Phase-contrast XµCT (PhC-XµCT) measurements were carried out at the SYRMEP beamline of the ELETTRA Synchrotron Radiation facility (Trieste, Italy), using a white X-ray beam with 17 keV peak energy, a sample-to-detector distance of 100 mm and a pixel size of 0.9 μm. Analysis was performed on P60 trabecular scaffold in the following conditions: as-built, after 7 days of incubation with only culture medium and after 7 days of incubation with MG-63 human osteosarcoma cells, in order to assess the effect of cells on surface topology. PhC-XµCT imaging is based on the phase variation of X-ray electromagnetic waves after interaction with samples. For X-rays, the refractive index (n) of the material is a complex number (Equation (1)):
where δ is the decrement of the real part of the complex refractive index n, whereas the imaginary part β is the extinction coefficient, which describes the material absorption. For the polymer scaffold, the soft tissues and cells used in the biological experiments of this work, δ, is about three orders of magnitude higher than β, thus resulting in higher sensitivity of the phase-contrast approach with respect to the absorption contrast of conventional XµCT [23]. Segment length maps of the scaffold surface pattern were extracted from 3D surface models of P60 with Dragonfly software (Vers. 2022.1; Object Research Systems, Montreal, QC, Canada). The quantification of the average segment length of the P60 surface pattern in the following conditions: as built, 7 days culture medium and 7 days cells, was obtained from six segment length maps for each condition. Each map was derived from a volume of interest of 500 µm3.
n = 1 − δ + iβ
2.4. Mechanical Compression Tests
The mechanical performances of P60, P70 and P80 trabecular scaffolds were investigated by uniaxial compressive tests carried out by an Instron 5567 system (Norwood, MA, USA) with 1 kN load cell, 0.5 mm/min speed and preload of 2 N. For each scaffold geometry, five cubic samples 20 × 20 × 20 mm3 were tested. The results of the compressive tests were plotted as stress–strain curves. From the stress–strain curves, the Young modulus (ES) and nominal ultimate compressive strength of the trabecular scaffolds at 40% of compressive strain (σUCS) were calculated.
2.5. Biological Tests
2.5.1. Cell Culture
MG-63 human osteosarcoma cells (ATCC, CRL-1427) were maintained in Dulbecco Modified Eagle’s Medium (H-DMEM, Corning Inc., Somerville, MA, USA, D6429), 1% penicillin–streptomycin (Thermo Fisher Scientific, 15140122) and 10% FBS (Corning Inc., 35-079-CV) in a humidified incubator at 37 °C and 5% CO2, refreshing the medium every 3 days. For passaging, trypsin/EDTA (trypsin 0.05%– EDTA 0.02% in PBS, Sigma-Aldrich, USAT4174) was used.

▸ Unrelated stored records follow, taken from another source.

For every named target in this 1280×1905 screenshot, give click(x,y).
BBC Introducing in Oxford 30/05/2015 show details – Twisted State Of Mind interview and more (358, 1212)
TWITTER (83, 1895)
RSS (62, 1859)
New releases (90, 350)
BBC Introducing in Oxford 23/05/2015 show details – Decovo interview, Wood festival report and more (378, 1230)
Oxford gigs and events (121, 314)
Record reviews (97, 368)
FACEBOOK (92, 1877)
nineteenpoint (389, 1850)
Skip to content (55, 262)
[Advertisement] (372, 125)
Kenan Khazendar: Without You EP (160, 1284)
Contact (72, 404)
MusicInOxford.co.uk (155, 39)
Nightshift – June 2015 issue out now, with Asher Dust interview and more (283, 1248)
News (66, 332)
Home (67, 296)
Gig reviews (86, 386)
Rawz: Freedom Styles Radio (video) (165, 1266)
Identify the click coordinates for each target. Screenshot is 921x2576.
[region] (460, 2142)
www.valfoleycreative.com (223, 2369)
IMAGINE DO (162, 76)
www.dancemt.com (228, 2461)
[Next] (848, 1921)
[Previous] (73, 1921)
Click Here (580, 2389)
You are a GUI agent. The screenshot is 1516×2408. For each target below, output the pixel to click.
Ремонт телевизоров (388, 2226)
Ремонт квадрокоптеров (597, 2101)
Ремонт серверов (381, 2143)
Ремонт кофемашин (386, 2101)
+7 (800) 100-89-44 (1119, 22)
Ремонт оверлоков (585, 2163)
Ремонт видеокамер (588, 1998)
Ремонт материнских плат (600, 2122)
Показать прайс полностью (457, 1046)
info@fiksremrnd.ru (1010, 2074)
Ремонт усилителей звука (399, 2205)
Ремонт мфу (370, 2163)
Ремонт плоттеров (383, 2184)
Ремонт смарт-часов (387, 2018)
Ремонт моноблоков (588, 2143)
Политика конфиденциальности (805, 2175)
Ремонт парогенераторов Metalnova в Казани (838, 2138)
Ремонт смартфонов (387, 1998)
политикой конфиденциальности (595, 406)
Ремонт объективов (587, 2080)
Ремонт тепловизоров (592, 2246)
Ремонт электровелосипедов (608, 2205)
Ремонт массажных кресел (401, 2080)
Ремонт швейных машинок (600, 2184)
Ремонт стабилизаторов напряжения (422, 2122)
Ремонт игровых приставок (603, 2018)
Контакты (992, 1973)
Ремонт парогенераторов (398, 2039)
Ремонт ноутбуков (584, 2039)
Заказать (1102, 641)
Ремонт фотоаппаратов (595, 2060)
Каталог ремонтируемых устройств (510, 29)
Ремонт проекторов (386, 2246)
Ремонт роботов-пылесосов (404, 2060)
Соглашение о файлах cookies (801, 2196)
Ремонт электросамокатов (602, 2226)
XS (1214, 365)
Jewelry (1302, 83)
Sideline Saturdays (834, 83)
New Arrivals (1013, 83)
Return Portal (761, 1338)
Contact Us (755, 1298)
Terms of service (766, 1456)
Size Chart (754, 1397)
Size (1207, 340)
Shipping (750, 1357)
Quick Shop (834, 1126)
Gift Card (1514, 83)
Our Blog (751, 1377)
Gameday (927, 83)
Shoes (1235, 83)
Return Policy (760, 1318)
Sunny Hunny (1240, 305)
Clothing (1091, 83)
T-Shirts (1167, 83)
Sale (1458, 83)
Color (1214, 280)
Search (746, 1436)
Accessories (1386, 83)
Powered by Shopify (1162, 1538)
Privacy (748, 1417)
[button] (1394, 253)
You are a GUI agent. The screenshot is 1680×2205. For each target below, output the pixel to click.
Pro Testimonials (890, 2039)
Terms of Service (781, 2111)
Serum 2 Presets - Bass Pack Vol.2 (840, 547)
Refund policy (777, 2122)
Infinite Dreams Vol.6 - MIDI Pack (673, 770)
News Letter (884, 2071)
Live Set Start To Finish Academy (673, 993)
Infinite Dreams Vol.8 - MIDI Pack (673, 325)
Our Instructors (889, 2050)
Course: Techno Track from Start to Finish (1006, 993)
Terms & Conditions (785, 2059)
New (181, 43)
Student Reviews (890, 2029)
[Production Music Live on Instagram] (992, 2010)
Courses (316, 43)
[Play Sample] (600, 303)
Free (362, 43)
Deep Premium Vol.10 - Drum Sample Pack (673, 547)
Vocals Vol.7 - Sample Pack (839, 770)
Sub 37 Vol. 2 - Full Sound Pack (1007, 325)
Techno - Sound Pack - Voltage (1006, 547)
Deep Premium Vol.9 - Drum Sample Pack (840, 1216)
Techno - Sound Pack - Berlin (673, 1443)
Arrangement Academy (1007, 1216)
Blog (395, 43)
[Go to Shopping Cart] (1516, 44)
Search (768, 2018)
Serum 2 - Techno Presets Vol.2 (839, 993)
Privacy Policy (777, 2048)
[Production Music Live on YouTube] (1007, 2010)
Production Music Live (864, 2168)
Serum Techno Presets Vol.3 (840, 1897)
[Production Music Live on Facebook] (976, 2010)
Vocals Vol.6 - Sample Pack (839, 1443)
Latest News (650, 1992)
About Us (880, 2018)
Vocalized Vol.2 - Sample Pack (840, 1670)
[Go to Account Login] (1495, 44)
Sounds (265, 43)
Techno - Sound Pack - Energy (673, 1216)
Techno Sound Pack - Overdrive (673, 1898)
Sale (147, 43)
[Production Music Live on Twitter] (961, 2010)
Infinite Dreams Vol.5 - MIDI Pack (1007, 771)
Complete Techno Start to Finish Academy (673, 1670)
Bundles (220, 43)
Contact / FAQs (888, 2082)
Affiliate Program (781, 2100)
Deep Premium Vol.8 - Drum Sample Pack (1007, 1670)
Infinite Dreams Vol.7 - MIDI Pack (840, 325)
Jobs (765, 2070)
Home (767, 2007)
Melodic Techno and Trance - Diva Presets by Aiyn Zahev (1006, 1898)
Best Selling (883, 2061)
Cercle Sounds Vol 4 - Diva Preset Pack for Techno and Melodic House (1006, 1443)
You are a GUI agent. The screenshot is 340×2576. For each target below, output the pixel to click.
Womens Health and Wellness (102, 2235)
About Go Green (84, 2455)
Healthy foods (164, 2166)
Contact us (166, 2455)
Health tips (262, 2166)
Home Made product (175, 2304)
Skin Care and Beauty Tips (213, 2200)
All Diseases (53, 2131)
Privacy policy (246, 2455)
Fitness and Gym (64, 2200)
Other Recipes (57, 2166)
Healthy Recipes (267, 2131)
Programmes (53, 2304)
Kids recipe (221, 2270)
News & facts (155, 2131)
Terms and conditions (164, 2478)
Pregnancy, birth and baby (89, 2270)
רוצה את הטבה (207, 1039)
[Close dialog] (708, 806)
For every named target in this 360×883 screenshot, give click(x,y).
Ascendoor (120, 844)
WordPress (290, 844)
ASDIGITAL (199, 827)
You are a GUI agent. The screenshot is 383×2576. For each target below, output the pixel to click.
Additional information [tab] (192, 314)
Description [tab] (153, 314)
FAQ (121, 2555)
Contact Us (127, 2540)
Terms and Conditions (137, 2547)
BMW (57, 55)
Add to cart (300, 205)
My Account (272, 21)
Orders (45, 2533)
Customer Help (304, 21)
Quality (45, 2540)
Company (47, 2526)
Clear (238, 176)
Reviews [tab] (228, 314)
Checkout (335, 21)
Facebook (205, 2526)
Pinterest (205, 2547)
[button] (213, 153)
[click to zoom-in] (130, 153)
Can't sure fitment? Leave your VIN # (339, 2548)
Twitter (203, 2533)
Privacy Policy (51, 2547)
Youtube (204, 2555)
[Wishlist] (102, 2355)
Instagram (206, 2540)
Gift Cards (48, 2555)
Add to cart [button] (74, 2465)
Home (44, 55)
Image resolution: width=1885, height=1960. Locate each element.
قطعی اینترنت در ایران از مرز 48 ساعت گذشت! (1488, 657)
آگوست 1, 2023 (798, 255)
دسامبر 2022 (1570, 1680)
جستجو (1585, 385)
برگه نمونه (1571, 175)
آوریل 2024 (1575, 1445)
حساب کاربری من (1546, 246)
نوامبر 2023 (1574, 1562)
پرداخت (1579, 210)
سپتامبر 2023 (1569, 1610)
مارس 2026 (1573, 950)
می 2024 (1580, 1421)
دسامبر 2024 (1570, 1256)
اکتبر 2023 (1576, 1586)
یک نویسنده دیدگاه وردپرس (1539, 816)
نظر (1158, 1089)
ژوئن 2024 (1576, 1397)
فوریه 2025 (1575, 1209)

2.5.2. Sterilization and Conditioning
P60 scaffolds (10 × 10 × 10 mm3) were sterilized with EtOH 70% for 30 min, washed three times with PBS and UV irradiated for 30 min on each side. After sterilization, the samples were conditioned with H-DMEM with 10% FBS and 1% penicillin/streptomycin overnight.
2.5.3. MG-63 Seeding
P60 scaffolds were placed in wells of 12 wells/plate, and, after preconditioning with culture medium, 8 × 104 MG63/scaffold were seeded. Samples were cultured at 37 °C and 5% CO2 for 24 h, 72 h and 7 d. The medium was replaced every two days. MG63 viability was assessed by MTT assay (Section 2.5.4), whereas the MG63 cell morphology was observed by SEM (Section 2.5.5). Three experimental sets were set up and each assay was performed in triplicate.
2.5.4. MTT Assay
The metabolically active MG63 was assayed by MTT (3-dimethylthiazol-2,5-diiphenyltetrazolium bromide, Sigma–Aldrich, M5655) according to the manufacturer’s instructions. Briefly, the MTT stock solution (5 mg/mL) was diluted 1:10 in cell culture medium, composed of H-DMEM without phenol red, and incubated at 37 °C for 3 h. After incubation, the medium was removed and DMSO was added to each well to dissolve the purple formazan crystals. Then, the absorbance was quantified by spectrophotometry (MultiskanGo, Thermo Scientific, Wilmington, DE, USA), monitoring the absorbance at 570 nm with reference wavelength at 650 nm.
2.5.5. Cell Morphology
Samples with cells were fixed in 2% glutaraldehyde (MERCK, 4239) in 0.1 M sodium cacodylate buffer (Sigma, C-0250), followed by washes in 7% sucrose in 0.1 M cacodylate buffer and post-fixation in 1% osmium tetroxide (Electron Microscopy Sciences, 12310) in 0.1 M sodium cacodylate buffer. Complete dehydration was achieved in graded alcohol series (25%, 50%, 70%, 80%, 95% and 100%) and Critical Point Dry was performed with hexamethyldisilane (HMDS, Sigma Aldrich, St. Louis, MO, USA, 440191). Afterwards, the samples were gold-sputtered by the Edwards Sputter Coater B150S equipment and observed by SEM Tescan Vega 3.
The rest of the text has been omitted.